8.4. Wrapping Up Idris

The move from Idris 1 to Idris 2 (based on QTT, Quantitative Type Theory) adds linearity. A value with multiplicity 1 can be used exactly once — the type system can track resource consumption. Same idea as Rust's borrow checker, but expressed in types rather than a separate analysis.

9. Scheme

Scheme is a minimalist Lisp. The R7RS standard fits in 80 pages. That minimalism is a design choice: the language is small enough to understand completely, and the macro system is powerful enough to build anything on top of it.

9.1. Day 1: The Core: Lambda, Apply, Quasiquote

;;; guile or racket -- scheme --r7rs

;; Everything is an expression
(+ 1 2)              ; => 3

;; Lambda is the only way to make a function
(define square (lambda (x) (* x x)))
(square 7)           ; => 49

;; define is syntax sugar for lambda binding
(define (cube x) (* x x x))
(cube 3)             ; => 27

;; Quasiquote builds list structure with splicing
(define name "world")
`(hello ,name)       ; => (hello world)

(define xs '(1 2 3))
`(before ,@xs after) ; => (before 1 2 3 after)

;; Higher-order: map and filter from the standard
(map square '(1 2 3 4 5))         ; => (1 4 9 16 25)
(filter odd? '(1 2 3 4 5 6))      ; => (1 3 5)
(fold-right + 0 '(1 2 3 4 5))     ; => 15

9.2. Day 2: Tail Calls and Accumulator Style

Scheme mandates proper tail-call optimization. A function that tail-calls itself consumes no additional stack. Iteration is expressed as recursion.

;; Naive recursion: grows the stack
(define (sum-naive lst)
  (if (null? lst)
      0
      (+ (car lst) (sum-naive (cdr lst)))))

;; Tail-recursive: the accumulator carries the result
(define (sum lst acc)
  (if (null? lst)
      acc
      (sum (cdr lst) (+ acc (car lst)))))  ; tail position

(define (sum-list lst) (sum lst 0))

(sum-list '(1 2 3 4 5))   ; => 15

;; Named let is idiomatic for loops with accumulators
(define (factorial n)
  (let loop ((i n) (acc 1))
    (if (<= i 1)
        acc
        (loop (- i 1) (* acc i)))))

(factorial 10)   ; => 3628800

9.3. Day 3: Macros via syntax-rules

syntax-rules is a pattern-based macro system. Patterns match on the structure of a form; templates produce new code. No parenthesis counting required.

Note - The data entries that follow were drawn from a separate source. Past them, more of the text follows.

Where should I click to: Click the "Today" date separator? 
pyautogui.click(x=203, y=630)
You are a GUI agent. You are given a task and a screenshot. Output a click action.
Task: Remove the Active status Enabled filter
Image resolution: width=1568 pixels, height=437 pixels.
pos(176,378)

;; while loop: not in standard Scheme, but trivial to add
(define-syntax while
  (syntax-rules ()
    [(while condition body ...)
     (let loop ()
       (when condition
         body ...
         (loop)))]))

(let ((i 0) (sum 0))
  (while (< i 10)
    (set! sum (+ sum i))
    (set! i (+ i 1)))
  sum)
;; => 45

;; swap!: exchange two variables
(define-syntax swap!
  (syntax-rules ()
    [(swap! a b)
     (let ((tmp a))
       (set! a b)
       (set! b tmp))]))

(let ((x 1) (y 2))
  (swap! x y)
  (list x y))
;; => (2 1)

;; and/or short-circuit — standard, but instructive to see the expansion:
;; (and a b c) => (if a (if b c #f) #f)
;; (or  a b c) => (let ((t a)) (if t t (or b c)))

9.4. Wrapping Up Scheme

Seven essential forms: lambda, define, if, cond, let, begin, quote. Everything else is a library or a macro. That simplicity is what makes Scheme the lingua franca of programming language research: a new idea fits in a page.